114. Flatten Binary Tree to Linked List
Problem
Given the root of a binary tree, flatten the tree into a "linked list":
The "linked list" should use the same TreeNode class where the right child pointer points to the next node in the list and the left child pointer is always null.
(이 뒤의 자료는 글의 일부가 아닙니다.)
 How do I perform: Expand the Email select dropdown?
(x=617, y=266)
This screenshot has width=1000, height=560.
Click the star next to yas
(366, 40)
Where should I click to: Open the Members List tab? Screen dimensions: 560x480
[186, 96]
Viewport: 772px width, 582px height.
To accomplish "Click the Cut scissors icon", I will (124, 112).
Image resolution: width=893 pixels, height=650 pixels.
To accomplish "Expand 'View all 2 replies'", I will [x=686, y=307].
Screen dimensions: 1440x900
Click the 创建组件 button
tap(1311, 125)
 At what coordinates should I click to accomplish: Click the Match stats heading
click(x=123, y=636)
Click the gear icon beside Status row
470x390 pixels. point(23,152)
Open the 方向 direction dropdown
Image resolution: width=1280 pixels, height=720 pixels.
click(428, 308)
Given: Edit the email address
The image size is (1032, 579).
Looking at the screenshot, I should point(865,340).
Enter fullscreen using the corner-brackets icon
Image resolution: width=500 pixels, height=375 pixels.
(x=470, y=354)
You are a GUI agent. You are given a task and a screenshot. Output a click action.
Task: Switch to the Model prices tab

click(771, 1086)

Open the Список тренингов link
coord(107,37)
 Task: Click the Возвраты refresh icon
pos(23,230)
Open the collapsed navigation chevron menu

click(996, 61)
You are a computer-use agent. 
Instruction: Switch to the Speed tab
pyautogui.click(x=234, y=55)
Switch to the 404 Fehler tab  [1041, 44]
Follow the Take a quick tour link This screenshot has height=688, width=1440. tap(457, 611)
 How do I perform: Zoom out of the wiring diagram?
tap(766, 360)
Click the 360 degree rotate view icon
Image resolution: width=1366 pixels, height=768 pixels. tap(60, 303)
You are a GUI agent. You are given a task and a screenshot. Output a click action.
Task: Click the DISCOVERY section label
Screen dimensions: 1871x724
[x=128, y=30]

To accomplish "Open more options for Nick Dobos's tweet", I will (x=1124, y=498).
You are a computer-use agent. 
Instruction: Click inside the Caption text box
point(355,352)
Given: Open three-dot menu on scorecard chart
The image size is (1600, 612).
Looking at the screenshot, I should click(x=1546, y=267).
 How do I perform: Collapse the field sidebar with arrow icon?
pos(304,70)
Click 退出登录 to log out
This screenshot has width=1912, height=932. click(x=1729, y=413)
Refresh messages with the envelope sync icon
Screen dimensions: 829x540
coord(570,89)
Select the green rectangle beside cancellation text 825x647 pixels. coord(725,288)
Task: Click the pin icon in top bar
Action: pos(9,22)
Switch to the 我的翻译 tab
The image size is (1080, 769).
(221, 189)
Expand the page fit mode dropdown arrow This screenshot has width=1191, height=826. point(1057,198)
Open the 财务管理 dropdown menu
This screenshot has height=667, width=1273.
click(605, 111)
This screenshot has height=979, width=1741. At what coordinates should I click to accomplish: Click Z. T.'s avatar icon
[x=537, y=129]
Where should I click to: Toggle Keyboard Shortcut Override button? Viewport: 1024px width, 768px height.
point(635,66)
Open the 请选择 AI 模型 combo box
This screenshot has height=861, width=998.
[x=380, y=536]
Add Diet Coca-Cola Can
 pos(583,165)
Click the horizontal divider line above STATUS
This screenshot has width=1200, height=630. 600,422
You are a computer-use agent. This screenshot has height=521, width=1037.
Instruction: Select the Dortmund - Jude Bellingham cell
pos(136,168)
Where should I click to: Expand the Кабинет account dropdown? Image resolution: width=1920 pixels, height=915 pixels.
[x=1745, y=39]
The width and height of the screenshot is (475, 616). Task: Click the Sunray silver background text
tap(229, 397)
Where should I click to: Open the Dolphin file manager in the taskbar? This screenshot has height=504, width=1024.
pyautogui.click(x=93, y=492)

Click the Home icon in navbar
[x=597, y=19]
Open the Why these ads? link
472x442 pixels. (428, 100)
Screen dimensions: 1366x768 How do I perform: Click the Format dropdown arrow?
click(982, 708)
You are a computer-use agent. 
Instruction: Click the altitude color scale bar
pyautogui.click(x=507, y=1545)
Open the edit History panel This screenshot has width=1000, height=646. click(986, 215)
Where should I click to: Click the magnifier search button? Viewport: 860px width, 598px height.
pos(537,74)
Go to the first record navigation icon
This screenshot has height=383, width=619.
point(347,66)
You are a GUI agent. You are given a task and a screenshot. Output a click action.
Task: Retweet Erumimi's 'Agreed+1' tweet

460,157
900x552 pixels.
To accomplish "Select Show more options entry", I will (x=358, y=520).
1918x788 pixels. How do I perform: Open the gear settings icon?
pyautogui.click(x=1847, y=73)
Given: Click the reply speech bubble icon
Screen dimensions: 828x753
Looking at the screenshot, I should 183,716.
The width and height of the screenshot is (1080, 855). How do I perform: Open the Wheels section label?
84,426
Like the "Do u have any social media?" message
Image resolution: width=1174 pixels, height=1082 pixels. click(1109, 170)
The "linked list" should be in the same order as a pre-order traversal of the binary tree.
Example
Input: root = [1,2,5,3,4,null,6]
Output: [1,null,2,null,3,null,4,null,5,null,6]
[1] Code (21. 10. 23)
Need to Retry -> 아이디어를 떠올리지 못했다.
n/a
Check Point
- Can you flatten the tree in-place (with O(1) extra space)?
Reference Code
Case 1
// Time : O(N)
// Space : O(Height)
// ref : https://www.youtube.com/watch?v=NOKVBiJwkD0
class Solution {
public void flatten(TreeNode root) {
if (root == null) {
return ;
}
TreeNode tempLeft = root.left;
TreeNode tempRight = root.right;
root.left = null;
flatten(tempLeft);
flatten(tempRight);
root.right = tempLeft;
TreeNode current = root;
while (current.right != null) {
current = current.right;
}
current.right = tempRight;
}
}
- 재귀로 높이만큼 탐색하므로 공간복잡도가 O(Height)가 된다.
Case 2
// Time : O(N)
// Space : O(1)
// ref : https://www.youtube.com/watch?v=NOKVBiJwkD0
class Solution {
public void flatten(TreeNode root) {
if (root == null) {
return ;
}
while (root != null) {
if (root.left != null) {
TreeNode left = root.left;
TreeNode current = left;
while (current.right != null) {
current = current.right;
}
current.right = root.right; // Morris Traversal main step
root.left = null;
root.right = left;
}
root = root.right;
}
}
}
- O(1) 공간 복잡도 풀이
Review
-
40분 넘게 고민했지만 풀지 못했다.
-
다음에 위 2개 아이디어를 떠올려서 풀어봐야겠다.
그런데 떠올릴 수 있을지 모르겠다. @__@
[2] Code (21. 12. 18) (x)
// Runtime: 0 ms
// Memory Usage: 38.4 MB
class Solution {
public void flatten(TreeNode root) {
while (root != null) {
TreeNode temp = root.right;
if (root.left != null) {
root.right = root.left;
TreeNode head = root.right;
while (head.right != null) {
head = head.right;
}
head.right = temp;
}
root.left = null;
root = root.right;
}
}
}
Review
- 아이디어가 문득 떠올라서 손쉽게 풀었다.